La corona de hierro al rojo vivo «por amor» en Pedraza

Durante la batalla de las Navas de Tolosa (1212), Alfonso VIII de Castilla y Pedro II de Aragón acudieron junto a sus nobles más fieros a batallar contra el caudillo almohade Muhámmad an-Nasir, más conocido como Miramamolín. Allí, el monarca castellano realizó una proeza recogida en las crónicas, un salto a caballo sobre la barrera de soldados negros que custodiaban el palenque que protegía al líder musulmán y cuyas cadenas seccionó de un tajo. De entre aquellos caballeros castellanos destacó el mencionado don Sancho de Ridaura, quien regresó victorioso a Pedraza, deseoso de reunirse con su esposa. El vehemente don Sancho, prendado de las bondades de Elvira, la había obligado a casarse con él haciendo valer sus derechos feudales, a pesar de que la aldeana amaba al campesino Roberto. Humillado y afectado profundamente, el muchacho había ingresado en un convento del pueblo. Durante la ausencia bélica del señor del castillo y esposo de doña Elvira, el capellán de la fortaleza había fallecido, y los hados quisieron que Roberto, ahora convertido en fraile, fuera enviado al fortín como su reemplazo para confesar, oh fatalidad, a su antiguo amor. Al reencontrarse, Elvira y Roberto reavivaron su pasión «prohibida». De manera que cuando el marido volvió en busca del ansiado reposo del guerrero, ante la frialdad de Elvira y, tras interrogar a sus criados, descubrió que entre su esposa y el fraile había más que oraciones.

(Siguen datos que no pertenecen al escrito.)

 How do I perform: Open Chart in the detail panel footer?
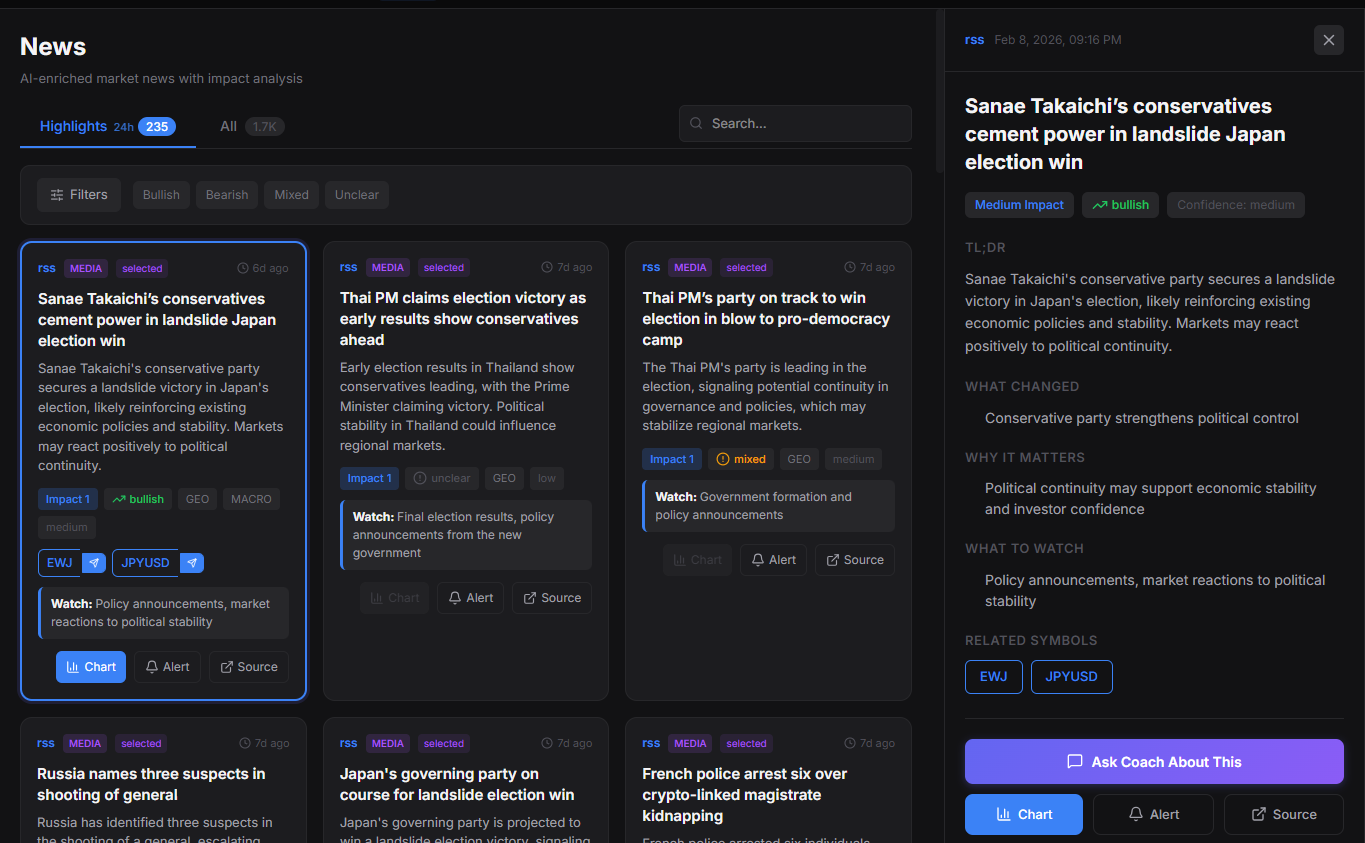coord(1023,814)
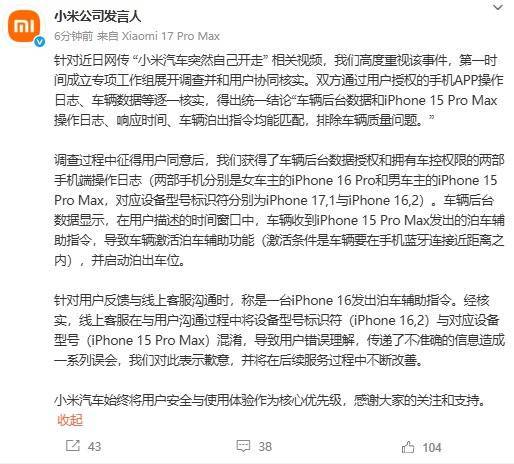Click the paragraph starting 针对用户反馈与线上客服
Image resolution: width=514 pixels, height=464 pixels.
279,330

Devorado por los celos y tras constatar la infidelidad, don Sancho de Ridaura organizó un banquete con la nobleza local para escarmiento de los amantes y durante la cena anunció una sorpresa, un galardón para quien había 'velado' por el orden y la armonía en su ausencia. Así que ordenó traer una corona de hierro con púas al rojo vivo, presentada en una bandeja de plata que portaban dos vasallos ataviados con brillantes armaduras. Sancho se enfundó unos guanteletes de acero, llamó al fraile Roberto a su presencia y le fijó la corona incandescente sobre la cabeza: entre gritos de agonía, el religioso donjuán falleció a los pocos instantes. «Una corona bendita y consagrada lleva sobre la cabeza como insignia de honradez, virtud y santidad. Yo le pondré otra que, si no tan divina, será al menos tan duradera», le dijo el noble al joven páter a manera de homenaje mortal mientras lo veía morir. Elvira, espantada y sin motivos para continuar viviendo, huyó de la infernal escena y se encerró en sus aposentos donde se atravesó el corazón con una daga y, según algunas fuentes, tras incendiar la torre del homenaje. El fuego se propagó, los invitados huyeron y del cruel don Sancho no se volvió a saber: algunos dicen que pereció en el incendio y otros que continúa vagando como alma en pena por el castillo, devorado por los remordimientos.

Dicen que, en noches de luna llena o verano, las siluetas de Elvira y Roberto, coronadas por aureolas de fuego, pueden verse caminando por las almenas del castillo, unidos por toda la eternidad en su amor llameante e inmortal. Es interesante notar que esta historia comparte similitudes con la de 'La corona de fuego', de Monforte de Lemos, glosada por el padre Martín Sarmiento en el siglo XVIII. Quizá, a fin de cuentas, esta praxis cruel y sacrificial no fue solo un caso aislado.